To make a long, drawn-out story slightly shorter, my husband was kind enough to go on an impromptu "date" to Huntsville, AL with me - no prompting needed! After work, I took care of my puppy, then we got gas and supper and started driving. I was so excited.
It was a nice trip, and we DID get door prizes. We each won a bag of flour (which doesn't sound like much, but it was KAF flour!). They had cooler prizes, but I didn't care. I was content with my flour. We also got Cabot cheese samples, cocoa and chocolate chip coupons, bowl scrapers, recipes, and coupon cards with which to purchase KAF products online.
But here is the thing I really wanted to talk about - dough rising buckets. I have seen them many times in KAF's blog whenever someone was having dough rise. I wanted one, but they are a little on the pricey side for a plastic bucket with measurements on the side. I never put one on my amazon.com wishlist, but I kept the thought in my head. You know, like whenever I was at a restaurant supply store, I would look for a cheap one. Never happened. They were even pricey in the restaurant supply store.
So last week, as the teacher was telling us about kneading and letting dough rise, he plopped his lump of dough into a bowl and said something like (I can't remember exactly what he said), "Most recipes say to let the dough rise until it is doubled in size. I would give money to the person who could tell me when a spherical lump of dough inside of an inverted sphere has doubled in size." I wanted to raise my hand and say that I could. I truly feel that I can since I've done it so many times and can picture (somehow) in my mind what the lump would look like if doubled. I don't know how I can, but I feel that I have that ability. Anyway. I chuckled. I love it when people confidently recite seemingly scientific phrases.

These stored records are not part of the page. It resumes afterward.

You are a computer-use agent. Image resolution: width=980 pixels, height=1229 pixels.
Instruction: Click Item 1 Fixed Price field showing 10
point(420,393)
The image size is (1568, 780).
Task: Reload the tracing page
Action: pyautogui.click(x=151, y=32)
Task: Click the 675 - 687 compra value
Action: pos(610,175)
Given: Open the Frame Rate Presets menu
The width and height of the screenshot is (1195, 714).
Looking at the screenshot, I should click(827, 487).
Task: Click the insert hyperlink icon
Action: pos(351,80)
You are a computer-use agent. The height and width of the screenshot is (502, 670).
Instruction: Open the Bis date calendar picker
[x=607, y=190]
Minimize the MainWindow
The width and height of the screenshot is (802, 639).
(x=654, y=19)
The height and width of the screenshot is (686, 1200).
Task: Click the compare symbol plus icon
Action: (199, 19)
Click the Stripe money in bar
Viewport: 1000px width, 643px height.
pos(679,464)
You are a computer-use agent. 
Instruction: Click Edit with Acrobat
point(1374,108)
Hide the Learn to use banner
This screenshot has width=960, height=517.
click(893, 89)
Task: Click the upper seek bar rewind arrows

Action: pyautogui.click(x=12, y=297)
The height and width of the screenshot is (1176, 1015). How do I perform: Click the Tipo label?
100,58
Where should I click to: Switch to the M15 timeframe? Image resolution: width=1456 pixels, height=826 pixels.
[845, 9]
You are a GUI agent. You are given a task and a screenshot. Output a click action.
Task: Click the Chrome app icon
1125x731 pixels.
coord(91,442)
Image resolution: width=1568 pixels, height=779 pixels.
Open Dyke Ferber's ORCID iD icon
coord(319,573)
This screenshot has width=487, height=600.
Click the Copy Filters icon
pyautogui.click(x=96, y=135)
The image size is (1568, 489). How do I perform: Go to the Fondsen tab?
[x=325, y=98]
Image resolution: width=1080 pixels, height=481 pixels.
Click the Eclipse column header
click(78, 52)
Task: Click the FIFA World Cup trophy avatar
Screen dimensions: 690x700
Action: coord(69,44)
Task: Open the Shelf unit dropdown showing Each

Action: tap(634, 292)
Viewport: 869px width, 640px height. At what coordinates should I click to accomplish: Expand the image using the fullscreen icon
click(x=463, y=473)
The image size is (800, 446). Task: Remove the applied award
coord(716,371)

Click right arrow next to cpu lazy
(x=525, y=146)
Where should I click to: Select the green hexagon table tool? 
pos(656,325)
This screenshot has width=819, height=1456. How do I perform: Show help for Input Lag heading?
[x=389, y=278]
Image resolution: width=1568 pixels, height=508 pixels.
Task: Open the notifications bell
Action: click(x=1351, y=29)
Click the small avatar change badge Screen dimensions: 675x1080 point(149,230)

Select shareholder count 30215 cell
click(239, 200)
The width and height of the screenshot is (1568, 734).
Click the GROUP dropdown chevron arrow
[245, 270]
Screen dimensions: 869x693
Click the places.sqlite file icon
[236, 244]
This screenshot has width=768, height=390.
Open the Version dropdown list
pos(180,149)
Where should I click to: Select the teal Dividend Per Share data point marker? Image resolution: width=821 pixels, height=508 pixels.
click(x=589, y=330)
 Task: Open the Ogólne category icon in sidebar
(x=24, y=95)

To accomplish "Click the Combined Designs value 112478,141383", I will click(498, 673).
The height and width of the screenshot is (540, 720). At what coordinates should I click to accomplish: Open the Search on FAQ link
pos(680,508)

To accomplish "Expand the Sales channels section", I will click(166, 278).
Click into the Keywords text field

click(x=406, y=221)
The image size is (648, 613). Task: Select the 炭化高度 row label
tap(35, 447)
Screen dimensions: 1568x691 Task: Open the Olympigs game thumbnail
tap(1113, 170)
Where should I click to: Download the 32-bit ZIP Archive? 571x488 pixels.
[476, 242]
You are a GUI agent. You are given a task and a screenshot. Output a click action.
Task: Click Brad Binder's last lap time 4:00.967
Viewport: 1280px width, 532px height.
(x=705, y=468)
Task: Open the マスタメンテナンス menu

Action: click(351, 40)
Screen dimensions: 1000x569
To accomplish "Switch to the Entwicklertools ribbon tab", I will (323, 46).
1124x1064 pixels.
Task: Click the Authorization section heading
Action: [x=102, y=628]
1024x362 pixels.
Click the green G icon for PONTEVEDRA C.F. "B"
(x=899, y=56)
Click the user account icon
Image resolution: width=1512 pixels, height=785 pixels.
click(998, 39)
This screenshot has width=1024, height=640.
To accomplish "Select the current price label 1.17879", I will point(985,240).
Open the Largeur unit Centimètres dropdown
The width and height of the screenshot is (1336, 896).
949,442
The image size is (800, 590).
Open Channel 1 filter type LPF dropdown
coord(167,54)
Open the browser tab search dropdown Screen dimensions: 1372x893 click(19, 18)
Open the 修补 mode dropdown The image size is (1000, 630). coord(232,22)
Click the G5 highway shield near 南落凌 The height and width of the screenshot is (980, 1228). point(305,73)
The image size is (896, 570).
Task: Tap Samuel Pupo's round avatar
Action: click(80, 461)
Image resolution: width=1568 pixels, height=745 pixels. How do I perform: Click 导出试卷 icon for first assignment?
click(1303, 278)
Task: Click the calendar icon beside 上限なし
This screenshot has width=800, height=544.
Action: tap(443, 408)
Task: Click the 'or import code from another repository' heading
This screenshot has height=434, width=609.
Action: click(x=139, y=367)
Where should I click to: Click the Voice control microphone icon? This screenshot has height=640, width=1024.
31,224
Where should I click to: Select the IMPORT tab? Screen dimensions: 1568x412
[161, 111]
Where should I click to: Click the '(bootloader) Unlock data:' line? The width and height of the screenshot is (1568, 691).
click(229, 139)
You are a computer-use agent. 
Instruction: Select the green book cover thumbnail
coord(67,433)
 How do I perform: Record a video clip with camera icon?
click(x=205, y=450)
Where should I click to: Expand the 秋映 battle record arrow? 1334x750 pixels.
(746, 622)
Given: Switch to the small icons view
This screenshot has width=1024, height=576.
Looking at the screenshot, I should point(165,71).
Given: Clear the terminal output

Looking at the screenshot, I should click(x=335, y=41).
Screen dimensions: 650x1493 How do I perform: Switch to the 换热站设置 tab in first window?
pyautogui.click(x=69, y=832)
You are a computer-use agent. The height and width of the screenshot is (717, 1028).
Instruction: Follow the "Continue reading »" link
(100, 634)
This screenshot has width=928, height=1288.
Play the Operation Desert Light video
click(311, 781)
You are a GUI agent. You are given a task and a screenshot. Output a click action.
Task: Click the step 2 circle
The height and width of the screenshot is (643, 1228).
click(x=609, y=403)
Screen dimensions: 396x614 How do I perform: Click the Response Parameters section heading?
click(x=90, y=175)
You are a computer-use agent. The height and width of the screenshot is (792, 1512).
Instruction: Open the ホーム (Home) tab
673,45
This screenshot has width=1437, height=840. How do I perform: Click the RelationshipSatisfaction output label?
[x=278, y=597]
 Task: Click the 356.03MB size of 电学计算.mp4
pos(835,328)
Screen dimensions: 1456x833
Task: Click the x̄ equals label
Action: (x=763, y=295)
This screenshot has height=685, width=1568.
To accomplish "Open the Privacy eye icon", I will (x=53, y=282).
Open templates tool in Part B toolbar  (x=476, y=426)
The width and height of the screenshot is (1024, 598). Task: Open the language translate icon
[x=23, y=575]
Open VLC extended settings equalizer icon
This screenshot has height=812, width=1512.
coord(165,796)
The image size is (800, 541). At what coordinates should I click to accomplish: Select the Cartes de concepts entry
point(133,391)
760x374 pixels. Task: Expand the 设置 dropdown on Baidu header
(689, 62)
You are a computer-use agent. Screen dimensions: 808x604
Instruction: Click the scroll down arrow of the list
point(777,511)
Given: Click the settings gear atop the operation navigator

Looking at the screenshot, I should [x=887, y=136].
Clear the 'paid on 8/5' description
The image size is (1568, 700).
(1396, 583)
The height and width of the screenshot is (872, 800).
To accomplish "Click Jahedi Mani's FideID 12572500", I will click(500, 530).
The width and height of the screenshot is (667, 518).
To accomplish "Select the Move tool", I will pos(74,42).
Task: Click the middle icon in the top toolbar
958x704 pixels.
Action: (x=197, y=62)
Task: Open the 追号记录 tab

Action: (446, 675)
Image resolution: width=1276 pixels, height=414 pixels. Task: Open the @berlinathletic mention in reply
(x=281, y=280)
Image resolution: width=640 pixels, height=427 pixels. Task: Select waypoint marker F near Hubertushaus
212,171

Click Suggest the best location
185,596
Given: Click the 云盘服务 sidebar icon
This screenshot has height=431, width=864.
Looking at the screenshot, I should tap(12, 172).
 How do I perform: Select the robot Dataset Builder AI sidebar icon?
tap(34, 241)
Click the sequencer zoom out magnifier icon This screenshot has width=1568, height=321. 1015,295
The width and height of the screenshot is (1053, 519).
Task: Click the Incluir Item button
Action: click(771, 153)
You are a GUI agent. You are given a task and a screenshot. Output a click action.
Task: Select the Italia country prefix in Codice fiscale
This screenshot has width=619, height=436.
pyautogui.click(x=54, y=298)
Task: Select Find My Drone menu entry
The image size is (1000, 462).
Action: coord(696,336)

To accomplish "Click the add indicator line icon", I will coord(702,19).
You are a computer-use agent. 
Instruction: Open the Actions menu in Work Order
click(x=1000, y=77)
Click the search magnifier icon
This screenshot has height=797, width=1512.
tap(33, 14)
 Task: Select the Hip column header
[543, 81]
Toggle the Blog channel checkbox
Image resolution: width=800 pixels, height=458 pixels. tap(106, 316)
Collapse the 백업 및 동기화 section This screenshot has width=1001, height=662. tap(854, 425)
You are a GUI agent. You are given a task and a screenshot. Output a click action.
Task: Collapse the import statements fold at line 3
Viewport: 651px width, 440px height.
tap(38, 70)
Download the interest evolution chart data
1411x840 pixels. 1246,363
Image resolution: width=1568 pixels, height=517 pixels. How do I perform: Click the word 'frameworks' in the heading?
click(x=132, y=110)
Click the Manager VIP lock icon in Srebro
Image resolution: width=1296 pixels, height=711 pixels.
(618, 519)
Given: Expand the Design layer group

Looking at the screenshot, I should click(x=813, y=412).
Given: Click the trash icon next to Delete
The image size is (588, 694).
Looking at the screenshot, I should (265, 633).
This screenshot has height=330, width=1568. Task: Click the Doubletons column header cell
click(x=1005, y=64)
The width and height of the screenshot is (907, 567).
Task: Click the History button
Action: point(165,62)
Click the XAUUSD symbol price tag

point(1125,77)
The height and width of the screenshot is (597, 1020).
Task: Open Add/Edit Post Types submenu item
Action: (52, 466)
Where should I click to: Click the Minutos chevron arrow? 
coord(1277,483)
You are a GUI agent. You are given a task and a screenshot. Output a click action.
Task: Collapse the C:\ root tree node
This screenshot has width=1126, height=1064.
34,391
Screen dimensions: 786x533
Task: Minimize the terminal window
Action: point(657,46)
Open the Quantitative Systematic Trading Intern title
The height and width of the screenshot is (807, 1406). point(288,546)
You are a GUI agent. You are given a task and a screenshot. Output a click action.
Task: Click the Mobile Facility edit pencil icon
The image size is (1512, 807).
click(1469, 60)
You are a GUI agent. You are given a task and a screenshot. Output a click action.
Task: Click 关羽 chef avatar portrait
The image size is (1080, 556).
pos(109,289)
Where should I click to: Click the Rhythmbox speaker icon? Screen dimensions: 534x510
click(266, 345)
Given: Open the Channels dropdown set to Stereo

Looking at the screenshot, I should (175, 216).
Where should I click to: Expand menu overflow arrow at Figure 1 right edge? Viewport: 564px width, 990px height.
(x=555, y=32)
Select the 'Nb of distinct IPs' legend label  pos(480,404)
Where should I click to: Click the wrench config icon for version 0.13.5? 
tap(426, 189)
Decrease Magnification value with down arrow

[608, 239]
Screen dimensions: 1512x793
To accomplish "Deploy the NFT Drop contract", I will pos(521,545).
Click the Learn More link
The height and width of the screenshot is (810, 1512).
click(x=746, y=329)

I expected that he would use that opportunity to tell us about these wonderful products that KAF has. . .dough rising buckets. To my pleasant surprise, he said nothing of that sort. Instead, with a flourish, he pulled a tea towel off of a regular drink pitcher full of risen dough. It was one of those "duh" moments. Why didn't I think of that! What an obvious idea. I have plenty of extra drink pitchers at home. And who is to say that if I put measurements on the side with a Sharpie® that I couldn't use it for drinks again? Of course, I could.
So, here it is. My "aha" moment. The dough rising bucket.
If you look really carefully, you can see my Sharpie® markings. I did every inch. My dough rising bucket was used this past Sunday morning. I look forward to using it again.
Here is my quick illustration of dough in the bucket. . . I quickly plopped a lump of frozen pizza dough in to show you what it looks like.
I am still in amazement that I didn't think of such a simple thing. . . ;)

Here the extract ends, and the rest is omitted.